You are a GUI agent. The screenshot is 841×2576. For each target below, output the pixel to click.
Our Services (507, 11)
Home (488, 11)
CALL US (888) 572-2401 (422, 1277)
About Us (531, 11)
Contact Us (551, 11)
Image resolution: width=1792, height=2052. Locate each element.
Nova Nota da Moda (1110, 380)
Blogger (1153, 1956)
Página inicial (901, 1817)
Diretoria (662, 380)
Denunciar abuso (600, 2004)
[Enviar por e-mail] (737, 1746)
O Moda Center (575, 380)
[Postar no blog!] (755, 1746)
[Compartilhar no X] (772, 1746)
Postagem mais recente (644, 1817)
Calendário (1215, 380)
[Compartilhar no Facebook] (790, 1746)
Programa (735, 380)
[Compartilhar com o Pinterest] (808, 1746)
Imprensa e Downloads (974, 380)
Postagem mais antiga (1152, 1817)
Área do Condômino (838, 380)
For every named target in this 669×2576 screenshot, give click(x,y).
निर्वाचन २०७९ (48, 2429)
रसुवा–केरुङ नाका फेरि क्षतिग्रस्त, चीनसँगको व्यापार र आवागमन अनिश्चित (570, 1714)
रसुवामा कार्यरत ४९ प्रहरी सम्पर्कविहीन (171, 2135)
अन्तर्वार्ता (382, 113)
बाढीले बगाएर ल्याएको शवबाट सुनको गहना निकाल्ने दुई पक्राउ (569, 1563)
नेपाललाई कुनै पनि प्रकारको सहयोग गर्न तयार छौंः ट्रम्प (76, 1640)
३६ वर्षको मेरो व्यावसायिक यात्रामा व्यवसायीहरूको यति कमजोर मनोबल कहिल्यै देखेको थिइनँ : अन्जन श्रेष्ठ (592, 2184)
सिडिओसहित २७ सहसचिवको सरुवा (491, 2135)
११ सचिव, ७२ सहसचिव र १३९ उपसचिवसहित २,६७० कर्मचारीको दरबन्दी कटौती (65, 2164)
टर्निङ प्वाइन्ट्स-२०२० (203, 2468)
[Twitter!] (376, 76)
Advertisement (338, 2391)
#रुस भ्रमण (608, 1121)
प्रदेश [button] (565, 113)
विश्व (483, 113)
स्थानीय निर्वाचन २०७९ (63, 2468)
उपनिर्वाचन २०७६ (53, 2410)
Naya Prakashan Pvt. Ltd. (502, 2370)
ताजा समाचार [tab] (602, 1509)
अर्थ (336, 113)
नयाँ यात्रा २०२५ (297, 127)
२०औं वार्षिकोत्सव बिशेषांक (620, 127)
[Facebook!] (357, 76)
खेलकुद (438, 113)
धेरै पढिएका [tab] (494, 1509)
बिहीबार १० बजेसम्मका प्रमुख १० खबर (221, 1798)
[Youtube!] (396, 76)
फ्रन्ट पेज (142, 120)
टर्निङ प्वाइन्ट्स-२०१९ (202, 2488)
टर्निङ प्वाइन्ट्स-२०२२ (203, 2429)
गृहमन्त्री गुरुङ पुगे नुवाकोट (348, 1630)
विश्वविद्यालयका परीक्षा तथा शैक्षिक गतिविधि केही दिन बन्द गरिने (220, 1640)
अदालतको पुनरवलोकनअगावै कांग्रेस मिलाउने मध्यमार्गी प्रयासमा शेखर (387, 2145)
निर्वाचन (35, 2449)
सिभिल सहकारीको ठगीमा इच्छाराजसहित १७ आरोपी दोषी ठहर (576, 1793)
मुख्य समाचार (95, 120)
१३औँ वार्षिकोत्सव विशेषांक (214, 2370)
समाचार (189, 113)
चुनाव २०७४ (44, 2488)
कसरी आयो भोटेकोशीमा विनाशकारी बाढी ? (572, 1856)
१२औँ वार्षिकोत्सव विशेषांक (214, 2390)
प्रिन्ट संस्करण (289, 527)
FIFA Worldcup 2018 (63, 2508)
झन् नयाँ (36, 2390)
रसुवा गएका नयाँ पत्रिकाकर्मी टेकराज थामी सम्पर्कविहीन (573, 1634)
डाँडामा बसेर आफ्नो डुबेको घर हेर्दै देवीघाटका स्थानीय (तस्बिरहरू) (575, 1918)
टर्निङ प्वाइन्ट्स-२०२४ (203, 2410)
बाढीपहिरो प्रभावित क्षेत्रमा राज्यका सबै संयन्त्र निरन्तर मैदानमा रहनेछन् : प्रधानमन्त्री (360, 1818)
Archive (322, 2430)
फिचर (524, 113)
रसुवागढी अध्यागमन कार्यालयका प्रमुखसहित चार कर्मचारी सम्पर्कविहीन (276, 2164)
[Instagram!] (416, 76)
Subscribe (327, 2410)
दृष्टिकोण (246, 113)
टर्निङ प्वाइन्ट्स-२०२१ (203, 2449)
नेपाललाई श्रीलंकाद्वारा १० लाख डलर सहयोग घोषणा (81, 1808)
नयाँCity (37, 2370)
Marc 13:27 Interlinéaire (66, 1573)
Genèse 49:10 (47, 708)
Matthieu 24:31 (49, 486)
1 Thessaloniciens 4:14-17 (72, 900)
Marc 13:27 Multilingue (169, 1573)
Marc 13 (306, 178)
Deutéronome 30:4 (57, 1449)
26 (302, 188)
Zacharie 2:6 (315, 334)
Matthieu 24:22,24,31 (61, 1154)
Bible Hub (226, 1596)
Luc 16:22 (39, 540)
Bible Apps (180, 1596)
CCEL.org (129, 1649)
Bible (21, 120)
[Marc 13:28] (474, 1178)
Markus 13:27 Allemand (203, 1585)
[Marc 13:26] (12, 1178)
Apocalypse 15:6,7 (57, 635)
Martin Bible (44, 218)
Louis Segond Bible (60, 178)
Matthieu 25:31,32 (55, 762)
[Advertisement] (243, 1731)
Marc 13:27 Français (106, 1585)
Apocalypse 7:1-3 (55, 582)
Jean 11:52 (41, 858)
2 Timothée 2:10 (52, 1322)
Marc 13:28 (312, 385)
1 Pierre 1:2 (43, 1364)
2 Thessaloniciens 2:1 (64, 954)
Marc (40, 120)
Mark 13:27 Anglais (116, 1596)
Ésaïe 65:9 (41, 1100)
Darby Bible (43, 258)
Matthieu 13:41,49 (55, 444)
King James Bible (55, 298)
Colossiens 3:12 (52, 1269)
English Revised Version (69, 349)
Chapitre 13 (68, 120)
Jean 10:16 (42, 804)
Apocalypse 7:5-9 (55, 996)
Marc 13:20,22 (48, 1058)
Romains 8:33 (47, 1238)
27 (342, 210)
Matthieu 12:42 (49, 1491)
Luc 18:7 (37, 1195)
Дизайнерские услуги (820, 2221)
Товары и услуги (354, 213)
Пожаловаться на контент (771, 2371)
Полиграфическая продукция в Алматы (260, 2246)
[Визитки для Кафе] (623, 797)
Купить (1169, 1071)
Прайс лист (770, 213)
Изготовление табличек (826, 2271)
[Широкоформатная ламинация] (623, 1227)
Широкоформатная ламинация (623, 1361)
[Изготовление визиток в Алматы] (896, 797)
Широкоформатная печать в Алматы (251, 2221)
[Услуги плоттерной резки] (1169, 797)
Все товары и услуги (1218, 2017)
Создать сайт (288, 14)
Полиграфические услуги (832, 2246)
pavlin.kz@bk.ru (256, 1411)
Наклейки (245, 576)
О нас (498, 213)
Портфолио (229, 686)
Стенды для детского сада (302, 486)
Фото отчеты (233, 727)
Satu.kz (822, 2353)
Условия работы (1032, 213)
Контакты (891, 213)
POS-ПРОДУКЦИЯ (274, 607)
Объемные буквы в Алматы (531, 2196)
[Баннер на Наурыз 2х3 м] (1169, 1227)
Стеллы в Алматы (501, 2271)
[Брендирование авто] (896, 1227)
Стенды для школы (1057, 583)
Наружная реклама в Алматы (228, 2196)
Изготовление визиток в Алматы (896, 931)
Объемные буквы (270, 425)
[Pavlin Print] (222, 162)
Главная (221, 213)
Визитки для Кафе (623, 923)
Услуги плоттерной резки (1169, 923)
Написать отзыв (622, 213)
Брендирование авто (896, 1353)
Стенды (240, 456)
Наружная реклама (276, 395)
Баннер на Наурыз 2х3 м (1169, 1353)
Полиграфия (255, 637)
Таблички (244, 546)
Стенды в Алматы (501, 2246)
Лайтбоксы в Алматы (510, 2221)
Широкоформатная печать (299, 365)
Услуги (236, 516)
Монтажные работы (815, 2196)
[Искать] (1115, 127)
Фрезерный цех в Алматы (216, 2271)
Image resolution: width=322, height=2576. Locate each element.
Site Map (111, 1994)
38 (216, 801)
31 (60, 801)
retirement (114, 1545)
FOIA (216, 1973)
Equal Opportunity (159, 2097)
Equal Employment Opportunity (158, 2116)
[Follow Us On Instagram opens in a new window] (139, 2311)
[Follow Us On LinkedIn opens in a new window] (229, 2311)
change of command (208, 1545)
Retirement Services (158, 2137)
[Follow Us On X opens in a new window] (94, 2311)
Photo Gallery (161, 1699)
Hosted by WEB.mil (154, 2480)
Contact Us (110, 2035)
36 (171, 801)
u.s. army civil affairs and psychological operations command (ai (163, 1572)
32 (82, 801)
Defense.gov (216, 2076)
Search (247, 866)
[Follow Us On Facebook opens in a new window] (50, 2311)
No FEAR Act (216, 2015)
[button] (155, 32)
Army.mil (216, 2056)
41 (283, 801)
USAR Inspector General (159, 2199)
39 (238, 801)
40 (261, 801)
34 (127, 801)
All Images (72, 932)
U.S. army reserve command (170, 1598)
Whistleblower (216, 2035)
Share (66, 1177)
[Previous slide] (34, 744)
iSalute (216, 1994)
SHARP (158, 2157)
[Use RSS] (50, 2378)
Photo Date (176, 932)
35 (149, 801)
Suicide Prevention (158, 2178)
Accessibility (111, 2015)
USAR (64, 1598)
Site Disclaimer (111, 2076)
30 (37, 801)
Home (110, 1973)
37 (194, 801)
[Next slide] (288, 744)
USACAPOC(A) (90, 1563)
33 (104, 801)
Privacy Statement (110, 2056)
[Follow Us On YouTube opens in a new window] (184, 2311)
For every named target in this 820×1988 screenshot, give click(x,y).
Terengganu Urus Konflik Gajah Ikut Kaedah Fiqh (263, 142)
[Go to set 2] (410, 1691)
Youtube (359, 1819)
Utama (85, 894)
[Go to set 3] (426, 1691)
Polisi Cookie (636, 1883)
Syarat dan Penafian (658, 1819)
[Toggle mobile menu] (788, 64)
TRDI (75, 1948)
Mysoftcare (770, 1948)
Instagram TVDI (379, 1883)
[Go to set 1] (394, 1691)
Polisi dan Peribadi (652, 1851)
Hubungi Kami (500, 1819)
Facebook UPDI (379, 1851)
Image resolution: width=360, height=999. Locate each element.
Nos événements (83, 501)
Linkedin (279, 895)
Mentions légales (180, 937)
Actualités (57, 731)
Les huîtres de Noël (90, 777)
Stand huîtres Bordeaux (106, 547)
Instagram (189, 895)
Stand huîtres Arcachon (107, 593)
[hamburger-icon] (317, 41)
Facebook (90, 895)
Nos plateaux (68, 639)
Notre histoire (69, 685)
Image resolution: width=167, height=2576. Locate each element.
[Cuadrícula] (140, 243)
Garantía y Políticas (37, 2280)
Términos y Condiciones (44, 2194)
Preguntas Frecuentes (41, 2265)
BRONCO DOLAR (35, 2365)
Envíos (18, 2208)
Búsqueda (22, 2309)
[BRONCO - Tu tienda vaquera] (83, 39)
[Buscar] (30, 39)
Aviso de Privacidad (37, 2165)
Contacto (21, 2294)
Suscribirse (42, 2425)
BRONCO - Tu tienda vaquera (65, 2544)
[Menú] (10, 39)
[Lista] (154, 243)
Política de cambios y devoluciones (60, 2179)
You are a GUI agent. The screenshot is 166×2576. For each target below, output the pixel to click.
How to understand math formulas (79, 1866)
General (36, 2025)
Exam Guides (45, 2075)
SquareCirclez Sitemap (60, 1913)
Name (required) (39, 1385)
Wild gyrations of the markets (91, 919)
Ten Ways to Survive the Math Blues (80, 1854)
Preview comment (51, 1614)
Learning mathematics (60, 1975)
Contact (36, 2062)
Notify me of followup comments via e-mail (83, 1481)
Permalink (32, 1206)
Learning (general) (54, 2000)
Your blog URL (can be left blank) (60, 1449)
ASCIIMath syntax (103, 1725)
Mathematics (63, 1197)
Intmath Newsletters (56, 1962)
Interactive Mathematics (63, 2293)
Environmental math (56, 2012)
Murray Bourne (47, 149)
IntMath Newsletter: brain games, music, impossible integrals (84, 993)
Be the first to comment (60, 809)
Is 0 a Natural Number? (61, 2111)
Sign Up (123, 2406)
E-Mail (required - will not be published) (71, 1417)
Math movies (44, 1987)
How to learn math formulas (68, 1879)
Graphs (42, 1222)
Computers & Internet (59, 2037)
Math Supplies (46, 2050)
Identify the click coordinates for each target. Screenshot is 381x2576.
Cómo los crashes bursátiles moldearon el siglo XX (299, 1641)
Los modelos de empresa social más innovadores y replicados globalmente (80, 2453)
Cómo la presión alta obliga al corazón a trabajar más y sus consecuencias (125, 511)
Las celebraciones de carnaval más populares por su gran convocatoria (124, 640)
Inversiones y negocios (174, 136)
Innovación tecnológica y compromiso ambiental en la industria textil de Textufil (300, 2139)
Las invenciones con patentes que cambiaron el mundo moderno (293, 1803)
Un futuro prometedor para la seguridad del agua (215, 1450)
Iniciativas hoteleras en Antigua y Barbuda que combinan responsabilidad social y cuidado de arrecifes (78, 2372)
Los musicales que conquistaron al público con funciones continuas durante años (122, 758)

==================================================

Only the lines from the one containing "Innovación tecnológica y" through the last line of the records above are to be reproduced, exactly and with both ends included.

* Written reply:
Innovación tecnológica y compromiso ambiental en la industria textil de Textufil (300, 2139)
Las invenciones con patentes que cambiaron el mundo moderno (293, 1803)
Un futuro prometedor para la seguridad del agua (215, 1450)
Iniciativas hoteleras en Antigua y Barbuda que combinan responsabilidad social y cuidado de arrecifes (78, 2372)
Los musicales que conquistaron al público con funciones continuas durante años (122, 758)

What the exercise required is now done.